What you have to do: Please reproduce the data starting at the line containing "The image size is (364, 942)." and ending at the line containing "coord(41,109)", substituting "record" for "entry" and leaving everything else unchanged.

Rows:
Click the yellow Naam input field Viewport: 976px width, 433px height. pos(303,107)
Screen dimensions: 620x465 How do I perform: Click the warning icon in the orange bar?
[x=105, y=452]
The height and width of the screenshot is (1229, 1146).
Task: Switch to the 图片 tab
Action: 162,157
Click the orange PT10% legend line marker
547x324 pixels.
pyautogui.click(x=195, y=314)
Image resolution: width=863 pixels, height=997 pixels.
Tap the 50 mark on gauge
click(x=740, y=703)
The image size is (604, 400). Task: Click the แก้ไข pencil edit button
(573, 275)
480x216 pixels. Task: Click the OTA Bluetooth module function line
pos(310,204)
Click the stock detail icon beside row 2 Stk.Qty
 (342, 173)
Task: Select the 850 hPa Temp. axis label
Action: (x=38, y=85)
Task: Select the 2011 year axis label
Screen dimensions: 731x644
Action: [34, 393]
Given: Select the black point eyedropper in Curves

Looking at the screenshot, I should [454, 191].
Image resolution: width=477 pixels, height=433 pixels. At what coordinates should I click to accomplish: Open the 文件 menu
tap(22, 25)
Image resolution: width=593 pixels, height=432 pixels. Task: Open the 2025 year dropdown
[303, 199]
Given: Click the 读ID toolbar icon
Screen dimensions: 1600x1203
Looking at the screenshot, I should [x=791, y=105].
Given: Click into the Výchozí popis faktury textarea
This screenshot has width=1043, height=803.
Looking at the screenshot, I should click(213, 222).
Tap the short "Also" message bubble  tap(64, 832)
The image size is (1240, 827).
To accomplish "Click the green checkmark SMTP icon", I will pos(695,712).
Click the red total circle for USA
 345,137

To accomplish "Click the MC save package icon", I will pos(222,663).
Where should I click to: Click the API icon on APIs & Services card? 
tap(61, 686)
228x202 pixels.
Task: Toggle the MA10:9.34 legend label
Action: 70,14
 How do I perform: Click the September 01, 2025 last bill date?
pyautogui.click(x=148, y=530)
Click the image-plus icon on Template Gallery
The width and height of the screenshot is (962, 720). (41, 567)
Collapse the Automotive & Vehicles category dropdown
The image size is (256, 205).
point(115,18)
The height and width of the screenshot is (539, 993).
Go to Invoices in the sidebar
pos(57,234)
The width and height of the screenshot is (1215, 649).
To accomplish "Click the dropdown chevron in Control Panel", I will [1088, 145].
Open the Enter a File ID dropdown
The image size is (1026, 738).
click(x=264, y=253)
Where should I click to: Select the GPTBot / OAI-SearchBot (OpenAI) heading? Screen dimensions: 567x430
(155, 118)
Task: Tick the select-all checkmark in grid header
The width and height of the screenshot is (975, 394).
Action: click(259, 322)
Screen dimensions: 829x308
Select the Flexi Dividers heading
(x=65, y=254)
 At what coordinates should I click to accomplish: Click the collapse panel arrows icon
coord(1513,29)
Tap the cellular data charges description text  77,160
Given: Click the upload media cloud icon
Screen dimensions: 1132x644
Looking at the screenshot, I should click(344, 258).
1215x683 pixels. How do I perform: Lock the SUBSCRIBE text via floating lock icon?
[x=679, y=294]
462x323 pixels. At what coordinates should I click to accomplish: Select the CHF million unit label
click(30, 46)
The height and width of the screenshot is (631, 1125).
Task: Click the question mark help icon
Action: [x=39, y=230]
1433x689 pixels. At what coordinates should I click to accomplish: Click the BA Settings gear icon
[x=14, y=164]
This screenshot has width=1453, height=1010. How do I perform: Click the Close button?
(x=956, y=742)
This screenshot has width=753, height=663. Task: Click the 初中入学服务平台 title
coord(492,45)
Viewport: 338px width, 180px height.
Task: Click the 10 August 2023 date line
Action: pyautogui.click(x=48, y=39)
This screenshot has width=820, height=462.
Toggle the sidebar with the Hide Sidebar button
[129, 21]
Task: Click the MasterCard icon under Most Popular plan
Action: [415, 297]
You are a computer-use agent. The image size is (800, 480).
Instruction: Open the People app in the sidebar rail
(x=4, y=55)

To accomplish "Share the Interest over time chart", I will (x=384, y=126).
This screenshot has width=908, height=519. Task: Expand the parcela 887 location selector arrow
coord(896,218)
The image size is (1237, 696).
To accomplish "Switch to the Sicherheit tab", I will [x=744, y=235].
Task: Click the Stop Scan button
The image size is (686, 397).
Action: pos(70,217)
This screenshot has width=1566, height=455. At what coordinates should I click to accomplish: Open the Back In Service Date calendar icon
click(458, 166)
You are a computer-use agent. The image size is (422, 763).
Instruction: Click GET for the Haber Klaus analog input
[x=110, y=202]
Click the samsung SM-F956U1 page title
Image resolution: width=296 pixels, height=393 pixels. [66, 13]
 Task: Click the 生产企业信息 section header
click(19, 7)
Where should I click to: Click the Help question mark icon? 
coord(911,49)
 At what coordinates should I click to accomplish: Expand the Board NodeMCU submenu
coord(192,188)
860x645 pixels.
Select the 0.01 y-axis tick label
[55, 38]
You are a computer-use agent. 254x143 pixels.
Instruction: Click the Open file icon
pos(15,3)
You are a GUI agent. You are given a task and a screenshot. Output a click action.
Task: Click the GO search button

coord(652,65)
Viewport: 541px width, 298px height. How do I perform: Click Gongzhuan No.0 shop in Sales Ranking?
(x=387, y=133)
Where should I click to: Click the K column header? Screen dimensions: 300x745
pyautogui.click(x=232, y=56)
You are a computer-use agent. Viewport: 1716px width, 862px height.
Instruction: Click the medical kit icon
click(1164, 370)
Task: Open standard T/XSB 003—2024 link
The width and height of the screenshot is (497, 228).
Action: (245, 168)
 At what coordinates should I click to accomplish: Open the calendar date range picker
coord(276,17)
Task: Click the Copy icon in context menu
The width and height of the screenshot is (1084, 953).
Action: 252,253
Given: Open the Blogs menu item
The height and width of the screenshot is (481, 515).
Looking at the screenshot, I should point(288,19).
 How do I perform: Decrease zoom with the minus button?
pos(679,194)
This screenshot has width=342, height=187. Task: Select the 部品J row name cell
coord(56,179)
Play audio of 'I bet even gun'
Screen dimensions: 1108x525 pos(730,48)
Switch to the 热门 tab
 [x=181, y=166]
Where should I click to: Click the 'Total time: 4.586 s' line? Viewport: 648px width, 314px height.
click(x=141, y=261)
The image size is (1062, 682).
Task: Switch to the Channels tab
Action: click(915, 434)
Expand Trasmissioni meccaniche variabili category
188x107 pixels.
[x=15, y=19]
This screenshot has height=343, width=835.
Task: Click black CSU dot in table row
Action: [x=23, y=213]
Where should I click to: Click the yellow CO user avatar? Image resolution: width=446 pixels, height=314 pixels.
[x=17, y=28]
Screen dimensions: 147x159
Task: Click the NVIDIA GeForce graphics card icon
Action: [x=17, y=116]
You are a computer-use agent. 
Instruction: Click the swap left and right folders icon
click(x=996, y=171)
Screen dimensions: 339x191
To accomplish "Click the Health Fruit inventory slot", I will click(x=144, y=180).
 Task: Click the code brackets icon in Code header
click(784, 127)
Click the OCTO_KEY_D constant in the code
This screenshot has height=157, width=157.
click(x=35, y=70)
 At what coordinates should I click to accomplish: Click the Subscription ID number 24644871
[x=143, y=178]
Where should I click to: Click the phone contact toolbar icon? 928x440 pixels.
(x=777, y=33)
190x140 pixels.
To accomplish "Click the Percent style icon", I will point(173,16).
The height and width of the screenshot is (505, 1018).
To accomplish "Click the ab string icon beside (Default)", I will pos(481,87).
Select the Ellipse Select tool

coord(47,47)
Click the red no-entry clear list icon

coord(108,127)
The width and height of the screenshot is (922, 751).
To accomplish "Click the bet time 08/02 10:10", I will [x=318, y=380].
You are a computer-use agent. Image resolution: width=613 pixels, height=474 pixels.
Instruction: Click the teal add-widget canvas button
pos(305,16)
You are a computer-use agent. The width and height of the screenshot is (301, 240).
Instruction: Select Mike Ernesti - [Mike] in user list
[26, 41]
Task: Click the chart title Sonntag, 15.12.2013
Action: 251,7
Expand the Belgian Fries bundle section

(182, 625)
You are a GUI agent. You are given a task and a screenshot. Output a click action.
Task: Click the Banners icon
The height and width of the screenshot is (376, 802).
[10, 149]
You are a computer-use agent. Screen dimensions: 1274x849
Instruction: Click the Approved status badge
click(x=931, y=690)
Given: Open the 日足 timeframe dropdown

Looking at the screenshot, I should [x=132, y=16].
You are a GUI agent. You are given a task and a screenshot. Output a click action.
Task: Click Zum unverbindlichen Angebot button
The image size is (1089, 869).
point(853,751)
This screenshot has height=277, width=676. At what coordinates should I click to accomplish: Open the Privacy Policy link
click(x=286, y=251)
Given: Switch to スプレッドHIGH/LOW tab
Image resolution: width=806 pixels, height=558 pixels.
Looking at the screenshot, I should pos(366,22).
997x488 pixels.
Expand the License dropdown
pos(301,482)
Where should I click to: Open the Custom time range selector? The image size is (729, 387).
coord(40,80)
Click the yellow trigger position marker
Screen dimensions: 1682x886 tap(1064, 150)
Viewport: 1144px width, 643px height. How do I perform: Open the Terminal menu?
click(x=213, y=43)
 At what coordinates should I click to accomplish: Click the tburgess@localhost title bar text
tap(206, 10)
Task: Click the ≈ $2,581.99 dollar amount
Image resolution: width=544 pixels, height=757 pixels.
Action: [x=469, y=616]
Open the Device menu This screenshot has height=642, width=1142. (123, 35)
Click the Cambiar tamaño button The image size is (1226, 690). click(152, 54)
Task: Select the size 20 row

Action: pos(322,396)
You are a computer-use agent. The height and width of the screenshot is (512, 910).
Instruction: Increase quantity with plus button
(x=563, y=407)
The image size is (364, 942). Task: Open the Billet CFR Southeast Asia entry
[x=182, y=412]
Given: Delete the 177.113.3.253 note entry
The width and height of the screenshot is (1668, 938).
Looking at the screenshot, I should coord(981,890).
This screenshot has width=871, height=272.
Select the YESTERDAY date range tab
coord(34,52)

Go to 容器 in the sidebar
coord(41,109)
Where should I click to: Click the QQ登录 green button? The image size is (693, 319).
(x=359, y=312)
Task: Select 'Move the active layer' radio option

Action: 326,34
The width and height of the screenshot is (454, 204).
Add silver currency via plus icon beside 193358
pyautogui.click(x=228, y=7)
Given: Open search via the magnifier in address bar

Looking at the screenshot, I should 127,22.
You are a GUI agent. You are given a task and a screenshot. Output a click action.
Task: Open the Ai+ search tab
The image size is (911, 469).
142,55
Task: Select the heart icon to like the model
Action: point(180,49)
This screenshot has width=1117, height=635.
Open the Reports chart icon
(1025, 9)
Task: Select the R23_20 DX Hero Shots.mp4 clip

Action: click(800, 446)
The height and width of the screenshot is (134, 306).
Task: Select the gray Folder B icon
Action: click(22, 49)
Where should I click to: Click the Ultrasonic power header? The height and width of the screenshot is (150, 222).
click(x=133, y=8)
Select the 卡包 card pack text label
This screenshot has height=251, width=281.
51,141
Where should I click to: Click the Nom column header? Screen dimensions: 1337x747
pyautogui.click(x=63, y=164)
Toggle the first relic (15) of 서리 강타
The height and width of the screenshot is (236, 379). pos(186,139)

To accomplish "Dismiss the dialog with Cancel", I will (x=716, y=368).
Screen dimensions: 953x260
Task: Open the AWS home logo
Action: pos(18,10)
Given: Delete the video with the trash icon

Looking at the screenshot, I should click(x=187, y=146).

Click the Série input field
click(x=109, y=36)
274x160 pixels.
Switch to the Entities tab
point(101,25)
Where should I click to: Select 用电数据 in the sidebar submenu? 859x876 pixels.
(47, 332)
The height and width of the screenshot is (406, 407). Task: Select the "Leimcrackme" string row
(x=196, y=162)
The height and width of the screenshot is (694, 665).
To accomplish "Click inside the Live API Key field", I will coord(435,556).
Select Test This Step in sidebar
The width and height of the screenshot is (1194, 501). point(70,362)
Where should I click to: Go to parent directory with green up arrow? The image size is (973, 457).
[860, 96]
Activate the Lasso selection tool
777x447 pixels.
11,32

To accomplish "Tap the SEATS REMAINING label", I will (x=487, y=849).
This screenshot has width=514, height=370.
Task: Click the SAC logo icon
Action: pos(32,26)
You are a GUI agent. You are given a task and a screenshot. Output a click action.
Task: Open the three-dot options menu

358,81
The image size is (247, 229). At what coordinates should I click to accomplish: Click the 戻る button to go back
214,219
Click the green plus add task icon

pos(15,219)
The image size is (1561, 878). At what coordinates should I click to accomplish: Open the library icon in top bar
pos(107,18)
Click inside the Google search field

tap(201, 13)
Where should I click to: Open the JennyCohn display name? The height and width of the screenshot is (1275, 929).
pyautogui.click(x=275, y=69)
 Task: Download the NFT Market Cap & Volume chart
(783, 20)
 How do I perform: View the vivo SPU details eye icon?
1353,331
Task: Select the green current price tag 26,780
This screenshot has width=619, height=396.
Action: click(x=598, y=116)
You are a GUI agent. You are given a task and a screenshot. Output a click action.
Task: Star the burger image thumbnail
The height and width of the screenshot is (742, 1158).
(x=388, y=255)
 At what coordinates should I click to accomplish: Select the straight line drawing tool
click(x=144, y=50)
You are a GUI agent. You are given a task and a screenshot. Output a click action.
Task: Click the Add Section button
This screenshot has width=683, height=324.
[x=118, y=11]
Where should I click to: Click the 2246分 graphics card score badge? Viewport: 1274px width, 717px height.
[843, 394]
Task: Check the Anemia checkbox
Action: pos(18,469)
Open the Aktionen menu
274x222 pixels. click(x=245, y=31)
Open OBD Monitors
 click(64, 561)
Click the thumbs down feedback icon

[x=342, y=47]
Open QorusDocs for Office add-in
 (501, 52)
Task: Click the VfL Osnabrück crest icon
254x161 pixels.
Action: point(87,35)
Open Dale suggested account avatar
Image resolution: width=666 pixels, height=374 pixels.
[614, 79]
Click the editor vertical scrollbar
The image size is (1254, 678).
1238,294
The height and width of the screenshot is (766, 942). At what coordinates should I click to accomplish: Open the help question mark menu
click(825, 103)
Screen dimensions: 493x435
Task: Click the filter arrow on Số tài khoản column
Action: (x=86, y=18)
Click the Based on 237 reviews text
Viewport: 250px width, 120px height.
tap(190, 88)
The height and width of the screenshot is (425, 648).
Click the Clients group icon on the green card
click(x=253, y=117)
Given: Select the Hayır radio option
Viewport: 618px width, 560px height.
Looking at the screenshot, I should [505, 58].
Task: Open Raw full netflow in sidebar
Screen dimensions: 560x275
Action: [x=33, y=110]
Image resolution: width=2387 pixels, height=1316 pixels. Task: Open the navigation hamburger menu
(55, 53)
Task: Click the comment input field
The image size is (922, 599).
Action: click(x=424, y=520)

Result of the exercise:
The image size is (364, 942). Task: Open the Billet CFR Southeast Asia record
[x=182, y=412]
Given: Delete the 177.113.3.253 note record
The width and height of the screenshot is (1668, 938).
Looking at the screenshot, I should coord(981,890).
This screenshot has width=871, height=272.
Select the YESTERDAY date range tab
coord(34,52)

Go to 容器 in the sidebar
coord(41,109)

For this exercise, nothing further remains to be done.